Sono numeri che fotografano un cambio strutturale nei comportamenti di consumo e che spiegano la nuova mossa di Airbnb nel nostro Paese: per gli ospiti italiani debutta la modalità “Prenota subito, paga dopo”, un’opzione che consente di bloccare un alloggio idoneo senza effettuare alcuna transazione al momento della prenotazione.
Incentivo alla domanda
Dal punto di vista economico, l’operazione è tutt’altro che marginale. In un contesto di pressione sui redditi disponibili e di maggiore attenzione ai flussi di cassa familiari, la possibilità di rinviare l’esborso rappresenta un incentivo diretto alla domanda.
L’esperienza statunitense offre un primo riscontro empirico: negli Stati Uniti, dove l’opzione è stata introdotta la scorsa estate, nel quarto trimestre 2025 si è registrata una crescita del numero di notti e soggiorni prenotati rispetto al terzo trimestre dello stesso anno. Un dato che segnala come la flessibilità finanziaria possa tradursi in volumi aggiuntivi e, di conseguenza, in maggiori ricavi per la piattaforma e per gli host.
La nuova modalità è disponibile per gli annunci idonei con termini di cancellazione Moderati o Flessibili, in tutto il mondo. Gli ospiti dovranno versare l’intero importo poco prima della fine del periodo di cancellazione gratuita. I termini stabiliti dagli host restano invariati: il pagamento è comunque dovuto prima della scadenza della cancellazione gratuita, lasciando così ai proprietari il tempo di intercettare una nuova prenotazione in caso di rinuncia.
L’impatto sugli host
La strategia risponde a una doppia logica economica. Da un lato, riduce le frizioni all’acquisto per gli ospiti, abbassando la barriera dell’esborso immediato; dall’altro, punta ad aumentare il tasso di conversione delle ricerche in prenotazioni effettive, con un potenziale effetto moltiplicatore sui ricavi degli host.
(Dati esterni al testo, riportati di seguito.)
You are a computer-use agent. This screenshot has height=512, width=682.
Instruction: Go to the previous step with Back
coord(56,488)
Secondo un sondaggio condotto da Airbnb insieme a Focaldata tra i viaggiatori italiani, la flessibilità nei pagamenti è ormai percepita come un elemento chiave nella scelta della soluzione di soggiorno. La perdita di opportunità, quel 31% che ha visto sfumare l’alloggio preferito, rappresenta una inefficienza di mercato che la nuova opzione mira a correggere.
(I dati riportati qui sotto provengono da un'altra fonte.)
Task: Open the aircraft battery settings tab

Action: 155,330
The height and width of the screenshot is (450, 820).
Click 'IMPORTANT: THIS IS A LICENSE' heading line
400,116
L’introduzione della formula “Prenota subito, paga dopo” si inserisce inoltre in uno scenario di domanda in trasformazione. Le previsioni di viaggio per il 2026 indicano una crescente preferenza per vacanze in città internazionali, in una dinamica che sostituisce lo “stare davanti a uno schermo” con il “godersi l’aria aperta”.
A trainare i flussi saranno anche i grandi eventi globali, dal festival Coachella alla FIFA World Cup, che alimentano la propensione a pianificare con largo anticipo. In questo contesto, la possibilità di bloccare un alloggio senza pagamento immediato diventa uno strumento strategico per intercettare la domanda legata agli eventi.
Ecosistema di pagamenti
La nuova opzione completa un ventaglio di soluzioni già presenti sulla piattaforma: “Paga una parte ora e una parte dopo”, che prevede un acconto iniziale con saldo vicino al check-in, e il pagamento dilazionato tramite Klarna.
Si delinea così una strategia coerente con le logiche del “buy now, pay later” che hanno trasformato l’e-commerce e che ora si consolidano anche nel turismo. Per Airbnb si tratta di rafforzare la competitività in un mercato sempre più sensibile alla flessibilità finanziaria; per gli host, di ampliare la platea potenziale di ospiti; per i viaggiatori, di ottimizzare la gestione del proprio budget.